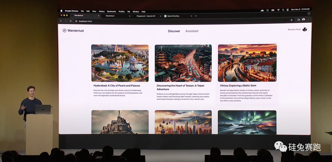Reload the page using the refresh icon
Image resolution: width=332 pixels, height=162 pixels.
pos(70,21)
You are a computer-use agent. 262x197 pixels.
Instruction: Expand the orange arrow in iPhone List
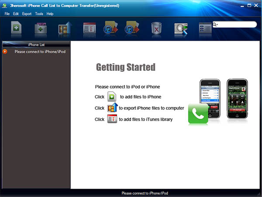point(5,52)
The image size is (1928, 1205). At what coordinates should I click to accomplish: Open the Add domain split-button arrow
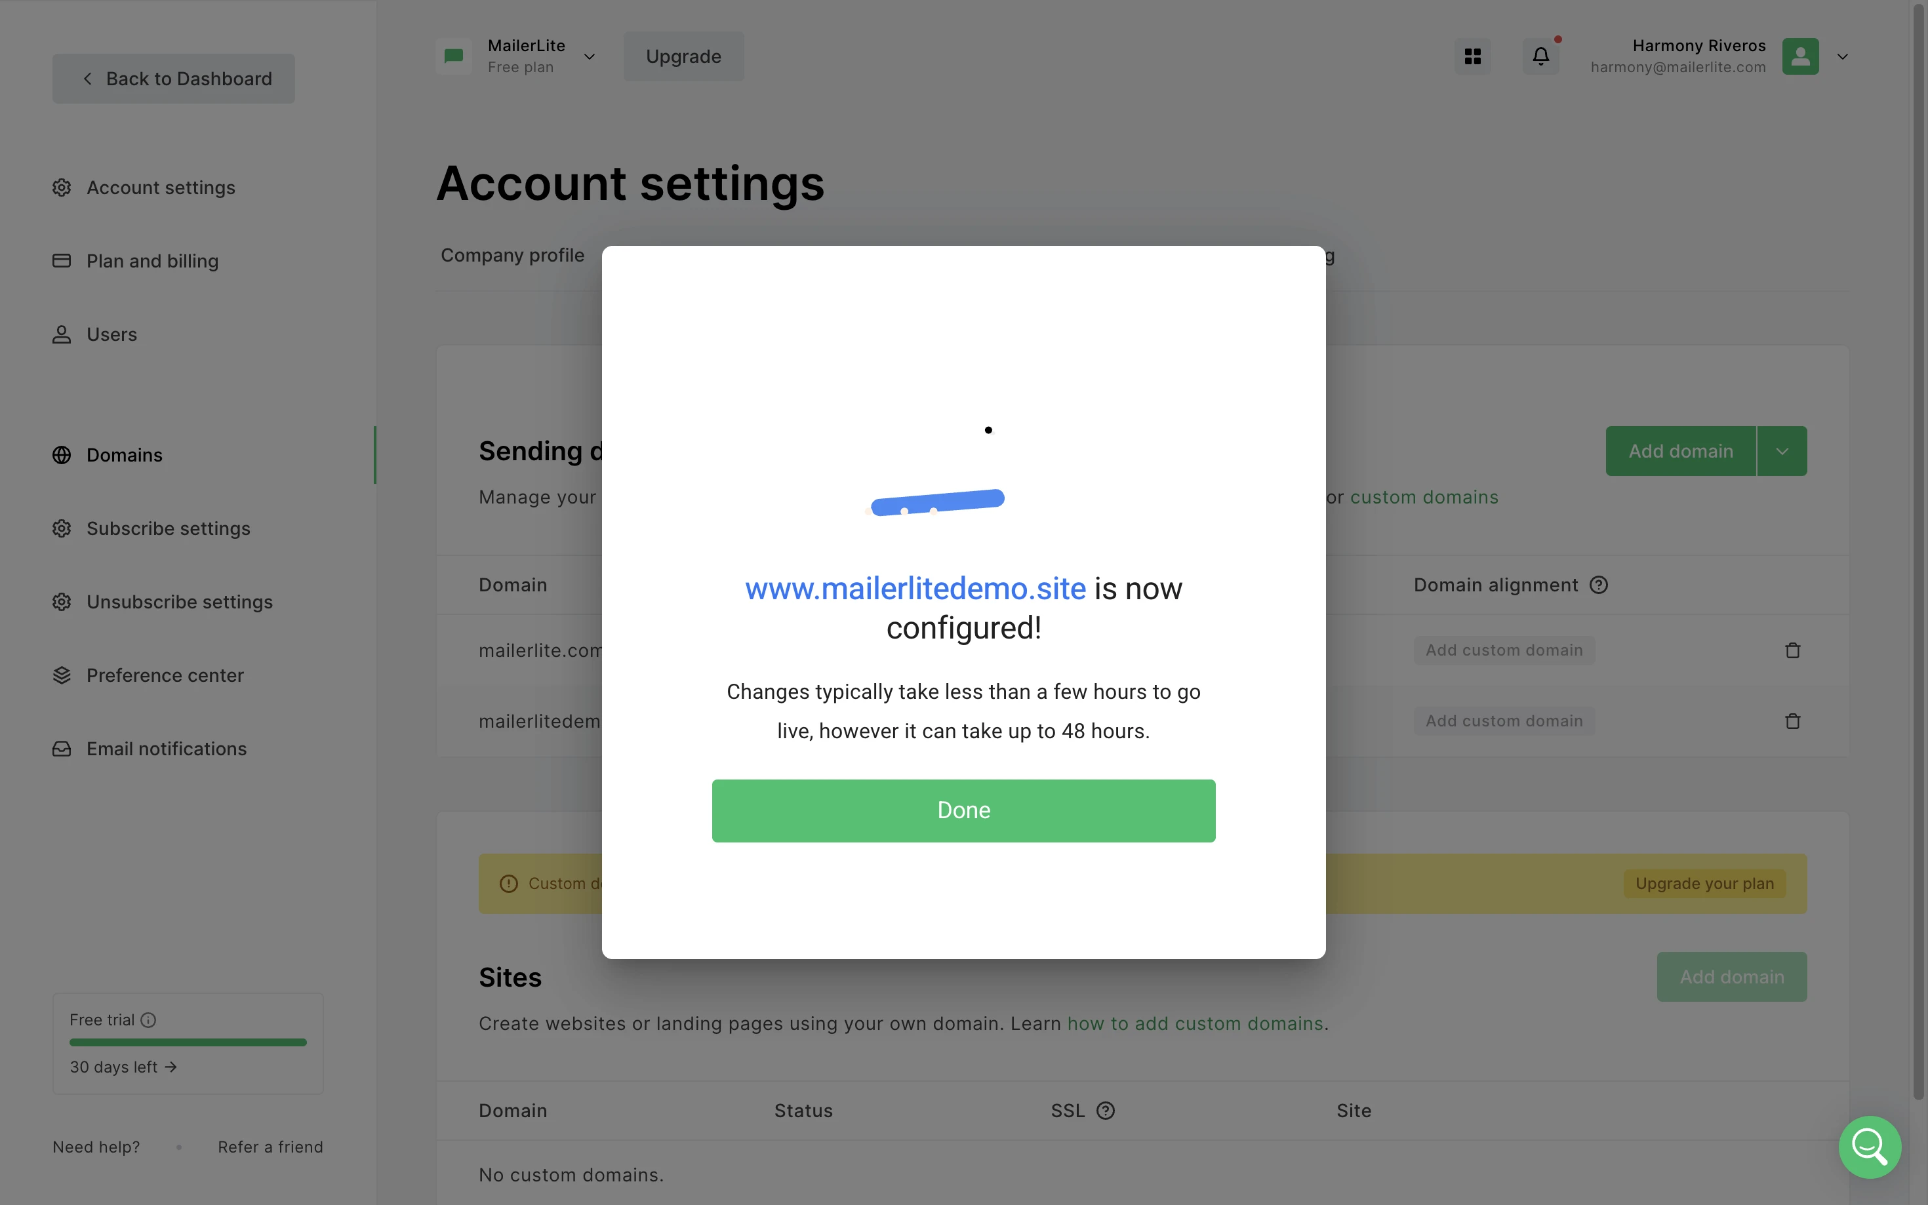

***

▶ Exercise instructions
What is needed is every line from the one with "Instruction: Expand the" to the final line of the listing above, set down exactly and with the pictures left out.

▶ Answer for this exercise
Instruction: Expand the orange arrow in iPhone List
point(5,52)
The image size is (1928, 1205). At what coordinates should I click to accomplish: Open the Add domain split-button arrow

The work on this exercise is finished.